À moins d’un kilomètre des bombes syriennes et cernés par des colons illégaux israéliens, des hipsters, militants et agriculteurs druzes subsistent encore, contre toute attente
Hallaby, agriculteur druze expert en irrigation, exerce son métier au milieu des champs de mines israéliennes toujours pas désamorcées (MEE / Matt Broomfield)

PLATEAU DU GOLAN – Image incongrue au crépuscule : un canapé, posé en équilibre instable sur un monticule de terre surplombant un territoire syrien tenu par les rebelles. Tout à coup, sans un bruit, un nuage de poussières s’élève des contreforts du mont Hermon. Le rugissement de l’impact du missile se fait alors entendre quelques secondes plus tard.

À côté du canapé, un char israélien abandonné achève de rouiller, la bouche béante de son canon tournée vers la Syrie. C’est un souvenir d’une guerre plus ancienne, celle de 1973, où une coalition de nations arabes tenta, en vain, de reprendre des territoires perdus en faveur des Israéliens.
=-=-=
▶ _Liste des tâches_
A: Dans le texte sur le plateau du Golan, de quelle guerre le char israélien abandonné est-il un souvenir ?
B: Recopiez mot pour mot le passage du texte sur le plateau du Golan qui s'ouvre sur les mots « À moins d’un » et se clôt sur « secondes plus tard. ».
C: Prolongez le récit sur le plateau du Golan au-delà de sa dernière phrase.

▶ _Segment de données_
=-=-=
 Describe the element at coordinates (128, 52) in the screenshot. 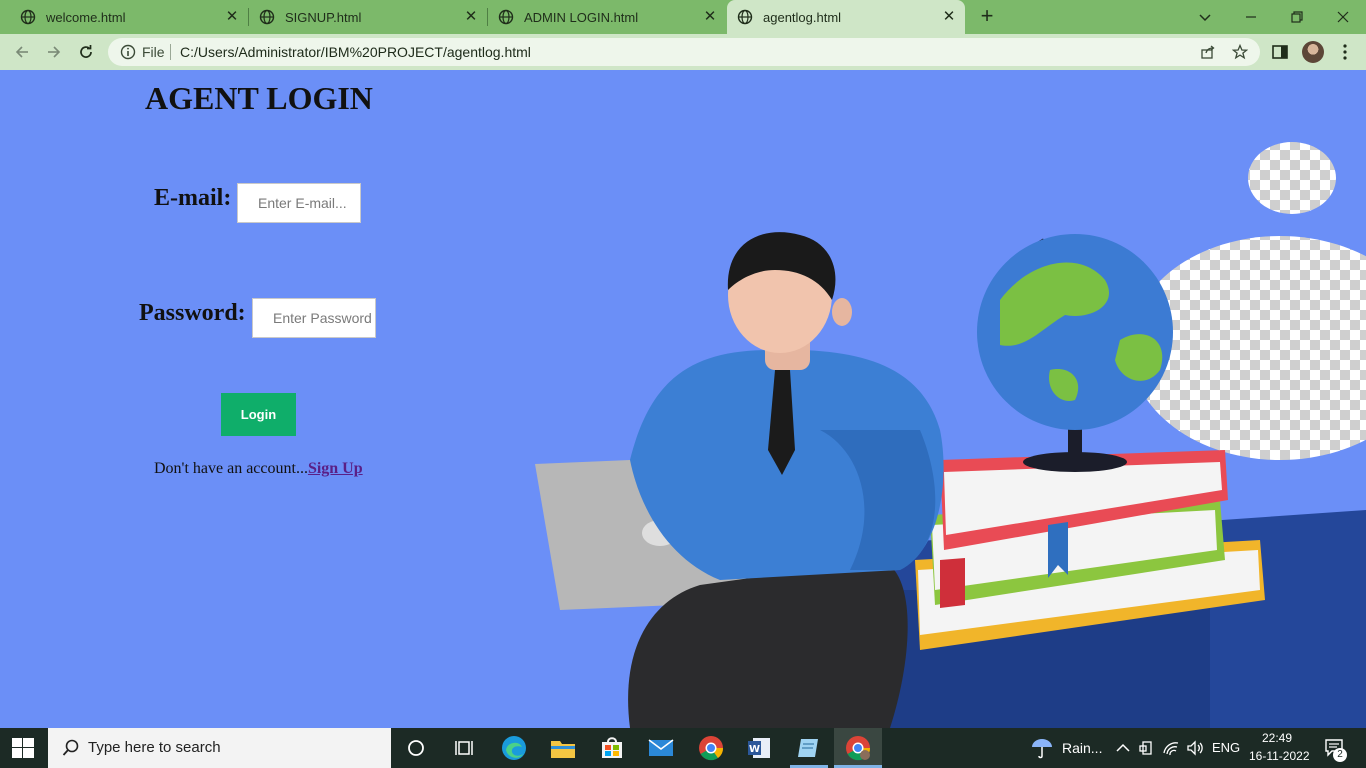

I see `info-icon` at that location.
=-=-=
▶ _Réponses_
A: De la guerre de 1973.

B:
À moins d’un kilomètre des bombes syriennes et cernés par des colons illégaux israéliens, des hipsters, militants et agriculteurs druzes subsistent encore, contre toute attente
Hallaby, agriculteur druze expert en irrigation, exerce son métier au milieu des champs de mines israéliennes toujours pas désamorcées (MEE / Matt Broomfield)

PLATEAU DU GOLAN – Image incongrue au crépuscule : un canapé, posé en équilibre instable sur un monticule de terre surplombant un territoire syrien tenu par les rebelles. Tout à coup, sans un bruit, un nuage de poussières s’élève des contreforts du mont Hermon. Le rugissement de l’impact du missile se fait alors entendre quelques secondes plus tard.

C:
Un char israélien domine la zone démilitarisée menant en Syrie (MEE / Matt Broomfield)

Aux yeux des 20 000 membres de la minorité druze assiégée qui vivent encore dans les hauteurs du Golan annexé, ce char rappelle aussi le demi-siècle passé sous occupation israélienne. De ce sommet, ils voient les bombes diverses et variées qui s’abattent sur la terre de leur ancêtres dans la zone démilitarisée, et ont tout le temps de réfléchir à un étrange coup du sort : leur occupant est aussi le seul à pouvoir les protéger des horreurs de la guerre syrienne.

Une aubaine offerte par Damas

Nasm Khattar incarne le type même du producteur de pommes druze. On le voit ici au travail dans ses vergers paisibles. Cet ancien enseignant a perdu son emploi dans les années 1970, suite à son arrestation pour « raisons politiques », sur de vagues chefs d’accusation de « résistance à l’occupant ».

Ses liens avec sa patrie sont à la fois idéologiques, « cette terre est syrienne, ce produit est syrien et les gens sont syriens », mais aussi pratiques. Comme le gouvernement israélien protège ses colons au détriment des druzes indigènes, les ventes subventionnées à Damas étaient le seul gagne-pain qui restait à Khattar. Bien sûr, ce n’est plus possible désormais.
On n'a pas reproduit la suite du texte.